INSTRUCTIONS TO FOLLOW: Each line from the one holding "How do I perform: Click" to the last line of the listing must be set down exactly. No pictures are to be included.

EXERCISE DATA:

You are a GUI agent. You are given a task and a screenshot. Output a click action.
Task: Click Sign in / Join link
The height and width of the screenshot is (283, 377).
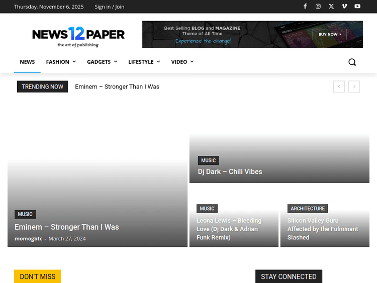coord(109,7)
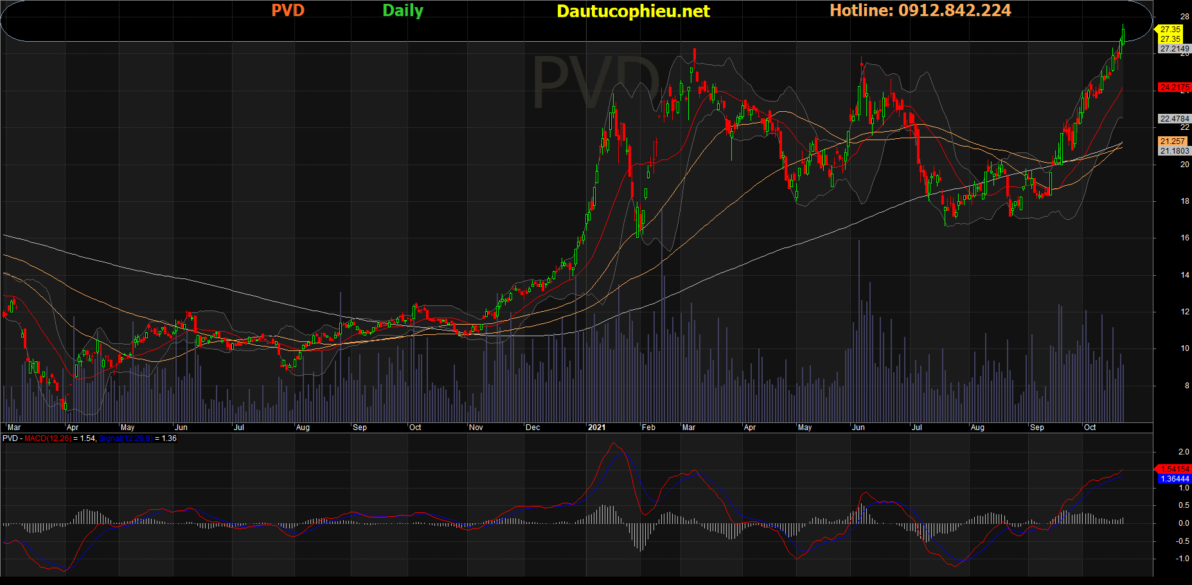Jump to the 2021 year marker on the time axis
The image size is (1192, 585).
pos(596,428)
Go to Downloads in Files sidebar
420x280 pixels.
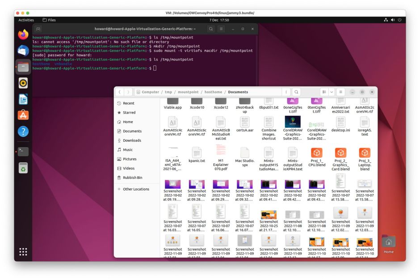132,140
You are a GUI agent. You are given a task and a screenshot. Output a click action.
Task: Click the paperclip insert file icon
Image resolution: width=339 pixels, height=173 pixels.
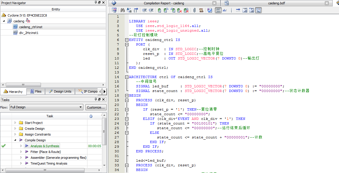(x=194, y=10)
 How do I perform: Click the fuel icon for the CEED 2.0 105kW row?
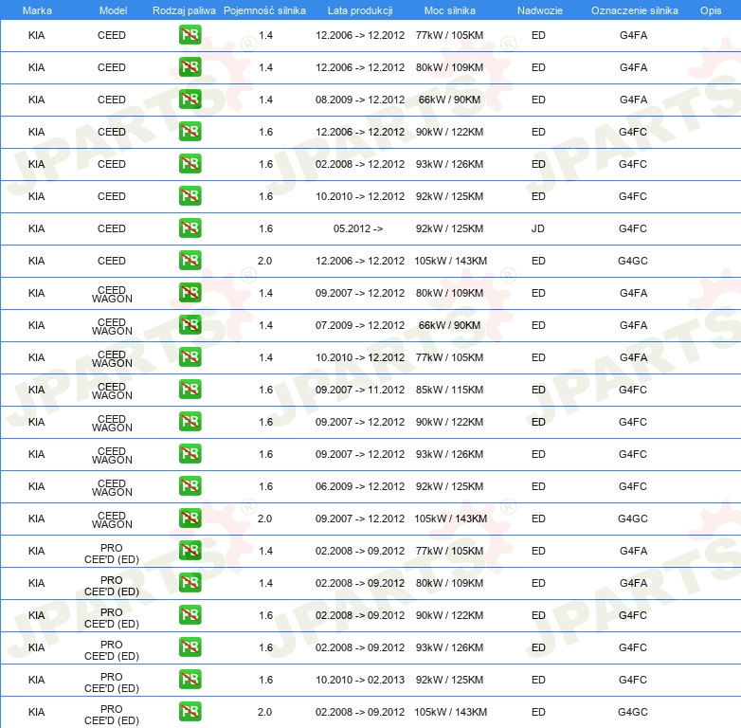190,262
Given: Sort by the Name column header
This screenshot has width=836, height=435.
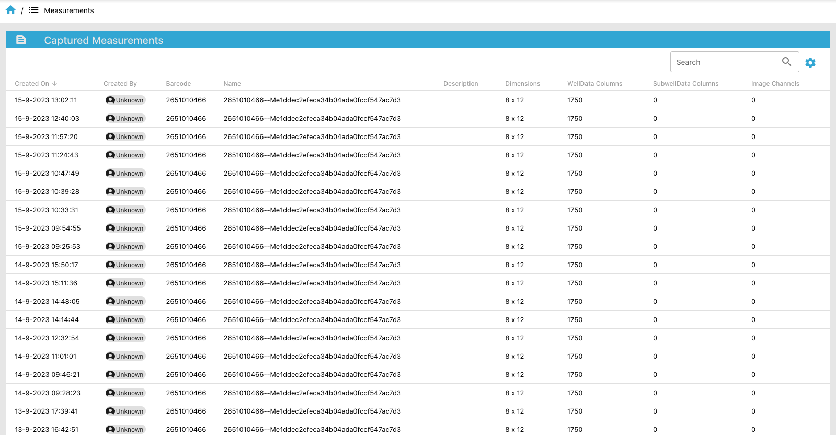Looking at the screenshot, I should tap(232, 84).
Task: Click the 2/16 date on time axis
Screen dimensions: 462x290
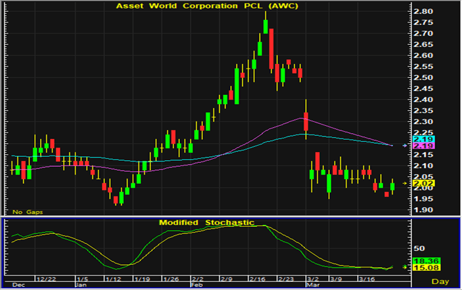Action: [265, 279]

RESPONSE TO THIS TASK:
 How do I perform: Click the fuel icon for the CEED 2.0 105kW row?
190,262
Given: Sort by the Name column header
This screenshot has width=836, height=435.
Looking at the screenshot, I should tap(232, 84).
Task: Click the 2/16 date on time axis
Screen dimensions: 462x290
Action: [265, 279]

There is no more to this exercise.